Increase in Pedestrian and Cyclist Deaths in U.S.

By Patrick Clark | December 16, 2015

More Americans are walking and bicycling to work, which is great as a means to reducing the risk of heart disease, obesity, and stress. But there’s a grim side to this otherwise healthy change in behavior: More pedestrians and cyclists are now involved in traffic accidents.

Pedestrians accounted for 14 percent of traffic deaths in 2013, according to a report released Thursday by the Government Accountability Office, up from 11 percent in 2004. For cyclists, those figures increased from 1.7 percent in 2004 to 2.2 percent in 2013. What’s really happening in the chart above is that overall traffic deaths have fallen sharply, from about 43,000 in 2004 to about 33,000 in 2013, while pedestrian and cyclist deaths have remained flat.

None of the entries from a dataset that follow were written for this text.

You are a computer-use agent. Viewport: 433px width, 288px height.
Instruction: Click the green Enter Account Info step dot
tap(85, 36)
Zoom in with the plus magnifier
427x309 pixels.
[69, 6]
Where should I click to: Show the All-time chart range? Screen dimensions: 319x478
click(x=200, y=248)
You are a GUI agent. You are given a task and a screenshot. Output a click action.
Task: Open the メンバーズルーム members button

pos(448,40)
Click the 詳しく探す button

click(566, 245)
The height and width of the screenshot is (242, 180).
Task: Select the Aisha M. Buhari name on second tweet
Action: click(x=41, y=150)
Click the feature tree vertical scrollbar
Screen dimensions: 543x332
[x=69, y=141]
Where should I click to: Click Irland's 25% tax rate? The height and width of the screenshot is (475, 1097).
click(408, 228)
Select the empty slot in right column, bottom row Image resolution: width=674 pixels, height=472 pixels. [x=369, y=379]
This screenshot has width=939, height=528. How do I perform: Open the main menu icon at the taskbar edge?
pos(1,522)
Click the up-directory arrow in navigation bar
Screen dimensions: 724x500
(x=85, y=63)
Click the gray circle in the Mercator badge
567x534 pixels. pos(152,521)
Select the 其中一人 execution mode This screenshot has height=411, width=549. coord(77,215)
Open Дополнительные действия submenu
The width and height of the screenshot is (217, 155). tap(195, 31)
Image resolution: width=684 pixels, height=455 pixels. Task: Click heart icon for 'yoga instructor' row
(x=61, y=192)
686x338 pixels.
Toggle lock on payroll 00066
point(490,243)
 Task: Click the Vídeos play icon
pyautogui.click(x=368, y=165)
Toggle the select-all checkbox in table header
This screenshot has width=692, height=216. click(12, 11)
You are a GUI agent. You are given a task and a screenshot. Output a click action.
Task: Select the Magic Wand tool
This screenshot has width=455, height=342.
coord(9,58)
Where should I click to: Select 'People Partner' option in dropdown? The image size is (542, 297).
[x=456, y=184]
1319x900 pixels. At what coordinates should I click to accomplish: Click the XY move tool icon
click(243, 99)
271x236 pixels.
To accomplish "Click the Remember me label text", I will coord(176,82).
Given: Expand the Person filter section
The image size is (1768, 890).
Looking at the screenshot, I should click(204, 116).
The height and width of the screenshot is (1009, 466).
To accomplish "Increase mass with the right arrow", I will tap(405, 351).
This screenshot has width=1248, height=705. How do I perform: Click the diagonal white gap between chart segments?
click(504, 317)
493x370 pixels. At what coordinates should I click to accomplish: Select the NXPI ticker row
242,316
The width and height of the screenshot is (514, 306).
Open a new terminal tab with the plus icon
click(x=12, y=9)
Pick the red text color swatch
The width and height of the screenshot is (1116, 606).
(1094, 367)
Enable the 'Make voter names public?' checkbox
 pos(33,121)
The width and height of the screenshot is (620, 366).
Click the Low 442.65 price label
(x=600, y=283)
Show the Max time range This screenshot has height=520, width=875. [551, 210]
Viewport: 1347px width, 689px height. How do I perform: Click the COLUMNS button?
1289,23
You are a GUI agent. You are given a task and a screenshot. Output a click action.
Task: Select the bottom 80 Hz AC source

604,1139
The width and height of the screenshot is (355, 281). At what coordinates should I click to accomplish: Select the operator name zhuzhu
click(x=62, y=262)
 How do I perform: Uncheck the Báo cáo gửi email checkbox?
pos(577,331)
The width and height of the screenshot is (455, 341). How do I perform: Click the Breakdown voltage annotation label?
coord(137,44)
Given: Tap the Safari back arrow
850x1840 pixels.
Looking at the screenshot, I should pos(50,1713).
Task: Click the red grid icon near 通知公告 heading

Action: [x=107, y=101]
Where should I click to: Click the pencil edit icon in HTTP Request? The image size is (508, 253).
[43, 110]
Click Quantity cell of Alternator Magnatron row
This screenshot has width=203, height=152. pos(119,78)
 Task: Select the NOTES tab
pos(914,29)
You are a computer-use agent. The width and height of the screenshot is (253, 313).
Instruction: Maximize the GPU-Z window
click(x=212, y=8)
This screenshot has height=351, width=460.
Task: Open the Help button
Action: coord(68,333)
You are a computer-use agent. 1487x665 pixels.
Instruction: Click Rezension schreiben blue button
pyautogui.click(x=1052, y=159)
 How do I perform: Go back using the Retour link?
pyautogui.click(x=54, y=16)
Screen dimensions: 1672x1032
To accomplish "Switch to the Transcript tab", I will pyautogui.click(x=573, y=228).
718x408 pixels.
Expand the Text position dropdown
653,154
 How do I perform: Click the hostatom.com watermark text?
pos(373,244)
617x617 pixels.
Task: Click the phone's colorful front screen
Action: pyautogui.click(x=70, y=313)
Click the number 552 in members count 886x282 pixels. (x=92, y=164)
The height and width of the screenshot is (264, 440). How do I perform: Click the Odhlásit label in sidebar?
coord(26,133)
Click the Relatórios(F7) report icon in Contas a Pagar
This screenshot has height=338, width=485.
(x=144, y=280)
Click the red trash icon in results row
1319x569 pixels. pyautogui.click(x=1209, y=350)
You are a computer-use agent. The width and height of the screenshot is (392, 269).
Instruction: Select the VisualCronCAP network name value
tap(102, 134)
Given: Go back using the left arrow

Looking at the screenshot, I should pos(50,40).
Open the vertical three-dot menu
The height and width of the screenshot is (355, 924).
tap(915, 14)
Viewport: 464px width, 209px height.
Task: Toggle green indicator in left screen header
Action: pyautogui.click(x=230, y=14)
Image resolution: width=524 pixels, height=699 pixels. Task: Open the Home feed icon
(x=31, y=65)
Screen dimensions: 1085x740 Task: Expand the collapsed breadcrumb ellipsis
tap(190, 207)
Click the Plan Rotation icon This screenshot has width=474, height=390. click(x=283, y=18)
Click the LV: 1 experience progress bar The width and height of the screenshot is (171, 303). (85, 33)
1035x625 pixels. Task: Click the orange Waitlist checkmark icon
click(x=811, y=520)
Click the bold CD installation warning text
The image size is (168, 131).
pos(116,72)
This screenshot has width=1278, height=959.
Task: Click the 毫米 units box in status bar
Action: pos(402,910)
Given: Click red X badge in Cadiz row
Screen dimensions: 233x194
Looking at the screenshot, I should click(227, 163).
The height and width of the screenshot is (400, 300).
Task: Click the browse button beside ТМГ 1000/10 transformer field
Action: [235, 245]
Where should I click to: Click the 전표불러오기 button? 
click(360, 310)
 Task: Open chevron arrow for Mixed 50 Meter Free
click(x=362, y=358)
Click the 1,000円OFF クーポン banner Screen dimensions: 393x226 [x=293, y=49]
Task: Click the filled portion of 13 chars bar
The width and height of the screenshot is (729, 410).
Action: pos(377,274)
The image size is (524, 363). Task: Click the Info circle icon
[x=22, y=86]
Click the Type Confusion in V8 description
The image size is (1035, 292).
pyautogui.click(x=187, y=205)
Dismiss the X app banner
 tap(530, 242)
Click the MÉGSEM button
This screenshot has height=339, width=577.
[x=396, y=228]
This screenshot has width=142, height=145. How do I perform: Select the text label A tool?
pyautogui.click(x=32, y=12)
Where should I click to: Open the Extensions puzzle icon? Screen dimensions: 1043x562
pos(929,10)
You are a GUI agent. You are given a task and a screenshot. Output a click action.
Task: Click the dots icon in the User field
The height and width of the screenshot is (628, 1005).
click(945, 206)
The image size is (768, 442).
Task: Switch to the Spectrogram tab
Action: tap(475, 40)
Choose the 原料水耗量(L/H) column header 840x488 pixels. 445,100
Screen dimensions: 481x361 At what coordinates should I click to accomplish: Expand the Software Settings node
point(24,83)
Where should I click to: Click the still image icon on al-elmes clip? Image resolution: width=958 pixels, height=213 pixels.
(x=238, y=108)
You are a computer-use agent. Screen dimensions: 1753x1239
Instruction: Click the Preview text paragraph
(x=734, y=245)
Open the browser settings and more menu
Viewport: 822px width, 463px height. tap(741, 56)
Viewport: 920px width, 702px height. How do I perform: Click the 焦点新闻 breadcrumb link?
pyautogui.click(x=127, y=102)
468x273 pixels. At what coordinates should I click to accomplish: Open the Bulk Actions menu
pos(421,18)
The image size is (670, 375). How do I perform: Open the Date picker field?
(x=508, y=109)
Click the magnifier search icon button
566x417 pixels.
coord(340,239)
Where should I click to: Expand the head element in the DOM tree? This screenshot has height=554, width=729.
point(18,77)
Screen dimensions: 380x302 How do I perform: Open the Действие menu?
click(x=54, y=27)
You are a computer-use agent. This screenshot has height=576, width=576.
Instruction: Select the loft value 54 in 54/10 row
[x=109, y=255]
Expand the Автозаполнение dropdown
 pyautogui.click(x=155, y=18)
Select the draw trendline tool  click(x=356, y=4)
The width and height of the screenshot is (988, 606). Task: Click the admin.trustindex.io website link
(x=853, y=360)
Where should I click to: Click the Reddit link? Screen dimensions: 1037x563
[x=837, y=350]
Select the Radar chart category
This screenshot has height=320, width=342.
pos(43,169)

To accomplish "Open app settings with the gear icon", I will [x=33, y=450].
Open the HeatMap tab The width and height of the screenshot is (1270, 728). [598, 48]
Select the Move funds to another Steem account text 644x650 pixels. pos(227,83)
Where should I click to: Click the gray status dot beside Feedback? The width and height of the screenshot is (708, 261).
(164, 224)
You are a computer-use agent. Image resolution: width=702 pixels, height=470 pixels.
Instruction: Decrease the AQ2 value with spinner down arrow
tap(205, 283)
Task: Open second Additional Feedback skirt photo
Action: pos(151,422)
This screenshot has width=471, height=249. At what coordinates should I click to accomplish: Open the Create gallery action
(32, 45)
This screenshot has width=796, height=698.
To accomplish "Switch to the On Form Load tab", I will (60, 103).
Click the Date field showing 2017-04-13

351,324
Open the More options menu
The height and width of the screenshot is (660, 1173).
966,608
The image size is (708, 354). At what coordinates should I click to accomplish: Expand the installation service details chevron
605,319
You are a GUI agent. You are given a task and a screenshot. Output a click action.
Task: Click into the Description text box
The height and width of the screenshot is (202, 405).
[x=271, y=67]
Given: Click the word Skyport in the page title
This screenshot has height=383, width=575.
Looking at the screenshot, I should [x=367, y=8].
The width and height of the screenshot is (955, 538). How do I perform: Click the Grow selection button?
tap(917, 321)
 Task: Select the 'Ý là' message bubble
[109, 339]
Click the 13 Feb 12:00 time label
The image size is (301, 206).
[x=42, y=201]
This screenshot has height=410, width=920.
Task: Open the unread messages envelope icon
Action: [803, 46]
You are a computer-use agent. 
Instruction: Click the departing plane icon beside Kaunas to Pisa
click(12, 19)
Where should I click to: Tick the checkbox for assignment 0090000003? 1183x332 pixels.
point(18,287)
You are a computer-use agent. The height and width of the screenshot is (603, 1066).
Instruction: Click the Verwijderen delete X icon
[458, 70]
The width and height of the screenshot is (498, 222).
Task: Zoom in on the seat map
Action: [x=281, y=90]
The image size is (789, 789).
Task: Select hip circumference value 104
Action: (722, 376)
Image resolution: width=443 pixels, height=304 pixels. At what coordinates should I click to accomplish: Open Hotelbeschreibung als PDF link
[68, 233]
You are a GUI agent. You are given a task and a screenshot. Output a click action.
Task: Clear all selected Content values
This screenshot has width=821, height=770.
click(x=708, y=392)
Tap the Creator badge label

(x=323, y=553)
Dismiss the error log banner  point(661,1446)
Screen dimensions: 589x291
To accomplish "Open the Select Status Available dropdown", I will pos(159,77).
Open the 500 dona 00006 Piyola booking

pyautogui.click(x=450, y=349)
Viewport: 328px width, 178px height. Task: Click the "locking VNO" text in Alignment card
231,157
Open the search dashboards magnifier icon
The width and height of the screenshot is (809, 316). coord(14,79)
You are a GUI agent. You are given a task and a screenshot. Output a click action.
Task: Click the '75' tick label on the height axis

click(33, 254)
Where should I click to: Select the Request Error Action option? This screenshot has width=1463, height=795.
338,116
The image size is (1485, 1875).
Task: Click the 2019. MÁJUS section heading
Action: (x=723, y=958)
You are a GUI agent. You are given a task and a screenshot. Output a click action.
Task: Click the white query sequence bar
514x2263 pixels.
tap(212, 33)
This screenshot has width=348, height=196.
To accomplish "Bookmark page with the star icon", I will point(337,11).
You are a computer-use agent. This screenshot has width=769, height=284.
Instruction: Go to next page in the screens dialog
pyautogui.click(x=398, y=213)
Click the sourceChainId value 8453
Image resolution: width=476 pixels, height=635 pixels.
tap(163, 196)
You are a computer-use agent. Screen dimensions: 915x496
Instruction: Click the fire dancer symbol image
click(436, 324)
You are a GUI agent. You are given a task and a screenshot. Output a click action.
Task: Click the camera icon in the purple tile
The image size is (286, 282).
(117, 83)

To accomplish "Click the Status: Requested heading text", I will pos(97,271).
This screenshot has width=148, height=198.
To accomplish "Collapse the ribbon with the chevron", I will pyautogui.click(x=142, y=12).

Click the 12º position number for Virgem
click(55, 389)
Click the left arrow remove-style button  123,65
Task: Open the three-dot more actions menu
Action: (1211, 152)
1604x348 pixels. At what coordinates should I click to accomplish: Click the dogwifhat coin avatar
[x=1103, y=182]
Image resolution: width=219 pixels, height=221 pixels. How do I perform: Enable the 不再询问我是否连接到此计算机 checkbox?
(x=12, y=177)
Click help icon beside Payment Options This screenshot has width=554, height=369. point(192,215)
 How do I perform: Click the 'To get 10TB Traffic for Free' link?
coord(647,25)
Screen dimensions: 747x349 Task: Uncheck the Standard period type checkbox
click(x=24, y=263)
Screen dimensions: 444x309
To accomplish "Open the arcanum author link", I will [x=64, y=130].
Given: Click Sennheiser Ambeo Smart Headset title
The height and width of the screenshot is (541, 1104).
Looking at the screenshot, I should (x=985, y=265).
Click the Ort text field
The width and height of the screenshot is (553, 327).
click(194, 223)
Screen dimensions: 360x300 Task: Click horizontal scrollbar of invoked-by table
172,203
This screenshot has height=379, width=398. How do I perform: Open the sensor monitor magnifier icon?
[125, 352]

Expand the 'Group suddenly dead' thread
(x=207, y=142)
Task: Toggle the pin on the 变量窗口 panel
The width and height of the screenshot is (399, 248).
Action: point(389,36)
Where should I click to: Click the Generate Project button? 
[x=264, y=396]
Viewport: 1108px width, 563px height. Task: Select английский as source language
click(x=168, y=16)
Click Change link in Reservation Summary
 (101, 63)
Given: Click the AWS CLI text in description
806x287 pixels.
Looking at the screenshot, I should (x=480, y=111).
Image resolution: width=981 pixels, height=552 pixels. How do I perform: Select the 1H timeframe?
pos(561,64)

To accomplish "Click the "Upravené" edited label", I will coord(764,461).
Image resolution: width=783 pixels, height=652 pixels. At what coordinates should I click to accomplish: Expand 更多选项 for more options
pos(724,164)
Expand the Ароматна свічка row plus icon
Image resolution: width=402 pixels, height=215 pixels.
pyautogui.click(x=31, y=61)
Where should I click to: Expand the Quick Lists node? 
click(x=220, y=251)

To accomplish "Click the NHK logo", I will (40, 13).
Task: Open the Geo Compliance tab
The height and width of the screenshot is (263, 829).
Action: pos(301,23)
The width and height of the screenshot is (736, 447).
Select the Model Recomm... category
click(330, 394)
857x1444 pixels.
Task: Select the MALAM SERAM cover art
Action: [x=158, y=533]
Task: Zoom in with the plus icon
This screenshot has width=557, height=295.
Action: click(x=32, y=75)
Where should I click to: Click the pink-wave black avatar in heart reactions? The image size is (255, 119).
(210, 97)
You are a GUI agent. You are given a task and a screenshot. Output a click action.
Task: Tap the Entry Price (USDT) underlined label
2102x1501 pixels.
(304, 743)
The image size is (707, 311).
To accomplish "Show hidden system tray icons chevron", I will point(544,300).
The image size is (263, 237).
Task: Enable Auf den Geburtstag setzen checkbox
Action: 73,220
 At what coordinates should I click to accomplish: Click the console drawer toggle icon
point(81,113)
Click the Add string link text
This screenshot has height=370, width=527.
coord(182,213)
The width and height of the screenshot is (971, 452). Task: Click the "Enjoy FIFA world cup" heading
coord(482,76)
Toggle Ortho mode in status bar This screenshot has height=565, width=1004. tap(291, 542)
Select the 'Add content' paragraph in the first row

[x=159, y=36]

pedestrian safetyOne explanation may be that more Americans are biking and walking to work. In 2005, the first year for which Census data are available, 3.3 million said walking was their primary mode of getting to work and 530,000 said they used a bicycle. In 2013, those numbers had increased to 4 million and 860,000, respectively—and probably understate the case, according to the GAO report, since it doesn’t count people who bike to a train station, say, or walk to work once in a while.

Pedestrian and cyclist safety, meanwhile, hasn’t always received a lot of attention, and GAO interviews with transportation officials and advocacy groups suggest that there’s a lack of data around how to tailor safety efforts. To begin to fill that void, here’s some information that the GAO report turned up from the National Highway Traffic Safety Administration’s Fatality Analysis Reporting System:

  • 69 percent of pedestrian victims and 87 percent of cyclists were men.
  • Most of the deaths occurred between 3 p.m. and midnight.
  • One in three pedestrians and one in five cyclists had a blood- alcohol content of more than .08, which is considered alcohol- impaired in all 50 states.

Another complaint that the GAO elicited is that the competing interests of local and regional interests can pose a challenge to safety plans. A state department of transportation, for instance, is generally concerned with moving people across larger distances and less likely to prioritize cyclists and pedestrians making short trips. On an optimistic note, the GAO noted so-called zero-death campaigns in New York, San Francisco, and Washington, D.C., that take a comprehensive approach to traffic safety.

Those aren’t the only programs. The U.S. Department of Transportation oversaw $676 million in spending on programs to promote pedestrian and cyclist safety in 2013. But if Americans continue to show preference for living and working in denser urban settings, those efforts will need to increase.